Hello everyone!! I don't know about all of you but spring has finally begun to show itself in Korea! I'm so excited. Warmer weather and sunshine is definitely helping pull me out of the winter slump.
The work here still goes on even though it seems slow in comparison to some places, but we will never stop trying. I know this is the Lord's work and that He has children here who are searching for answers, peace, and comfort. I also know that if I persevere he has prepared blessings beyond what I could ever imagine. And yet there are times when it seems like the task in front of me is impossible. Like it's too big. After all, I'm just one person, and sometimes I feel insignificant in the task He has designed. I also admit I often times feel like I have no idea what I'm doing.
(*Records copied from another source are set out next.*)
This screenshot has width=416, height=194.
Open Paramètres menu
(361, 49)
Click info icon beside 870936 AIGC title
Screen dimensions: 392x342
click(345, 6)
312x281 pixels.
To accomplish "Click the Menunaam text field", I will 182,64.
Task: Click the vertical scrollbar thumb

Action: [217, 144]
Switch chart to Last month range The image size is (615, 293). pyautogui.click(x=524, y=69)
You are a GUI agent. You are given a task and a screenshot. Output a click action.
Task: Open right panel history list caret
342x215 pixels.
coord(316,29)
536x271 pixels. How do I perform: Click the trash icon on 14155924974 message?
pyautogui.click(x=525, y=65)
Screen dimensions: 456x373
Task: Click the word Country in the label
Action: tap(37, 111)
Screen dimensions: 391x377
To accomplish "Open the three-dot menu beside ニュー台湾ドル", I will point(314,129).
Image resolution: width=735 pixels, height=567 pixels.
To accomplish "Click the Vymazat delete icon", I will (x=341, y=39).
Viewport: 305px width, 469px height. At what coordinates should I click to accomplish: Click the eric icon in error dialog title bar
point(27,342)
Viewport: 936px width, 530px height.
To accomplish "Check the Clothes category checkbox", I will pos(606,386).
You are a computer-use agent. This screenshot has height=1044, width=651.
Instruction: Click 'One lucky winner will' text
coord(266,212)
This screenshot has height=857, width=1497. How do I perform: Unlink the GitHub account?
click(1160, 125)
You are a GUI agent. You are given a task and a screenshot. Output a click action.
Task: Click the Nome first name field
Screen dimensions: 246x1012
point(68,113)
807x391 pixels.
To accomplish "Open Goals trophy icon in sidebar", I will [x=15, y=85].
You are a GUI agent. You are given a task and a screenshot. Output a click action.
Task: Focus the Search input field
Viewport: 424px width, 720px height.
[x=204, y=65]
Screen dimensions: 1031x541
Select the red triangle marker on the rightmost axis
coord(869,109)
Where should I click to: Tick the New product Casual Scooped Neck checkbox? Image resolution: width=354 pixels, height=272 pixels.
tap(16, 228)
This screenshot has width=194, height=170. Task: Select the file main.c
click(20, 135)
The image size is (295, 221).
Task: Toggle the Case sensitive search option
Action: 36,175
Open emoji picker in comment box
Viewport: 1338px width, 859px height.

But I have hope. Hope in the Lord, hope in His message, hope in His love, and hope that this work will be successful. I know that miracles can and will be seen. Because, in reality, I am not alone in doing this work. Missionary work isn't possible because of 19 or 20 year old men and women who are incredible teachers. Missionary work is possible, and conversion is possible because of the Holy Ghost. I know it is not my words that convert, but rather the spirit converting through my message. I keep in mind that my Father in Heaven has already given to me many many blessings as a missionary.
As I was studying this week I re-read the talk Elder Utchdorf gave in the Priesthood session of October 2013 General Conference. I found a quote that especially spoke to me. In his closing lines he says; "You are stronger than you realize. You are more capable than you can imagine."
In life we all have expectations for ourselves, standards that we hold ourselves up to. But do we really know what our capabilities are? We may be aware of what we have done in the past, and recognize the limit that we have previously reached. We may also have a pretty accurate estimation of what we are capable of on our own. However, if we rely on the Lord, if we work together with Him, knowing that he will fill us in like an outline in a coloring book, we will be able to accomplish anything. Sometimes I feel like a shell, waiting to be filled in, but I know I have to ask for His assistance in completing my picture. I like to think that once He colors in the basic shape then He can start coloring outside the lines, helping me realize a shape that I have not yet even imagined. If we will seek His help our limits will be boundless. I know that this is true. Trying to do what I need to do is impossible without His help. I also know that if we don’t seek out His guidance and act on what He offers us that we will be living below our potential.
I'm sorry if this post is a little too similar to the last one. Let's just say I've been a little needy for my Savior lately.
I hope you all are well, happy (and warm).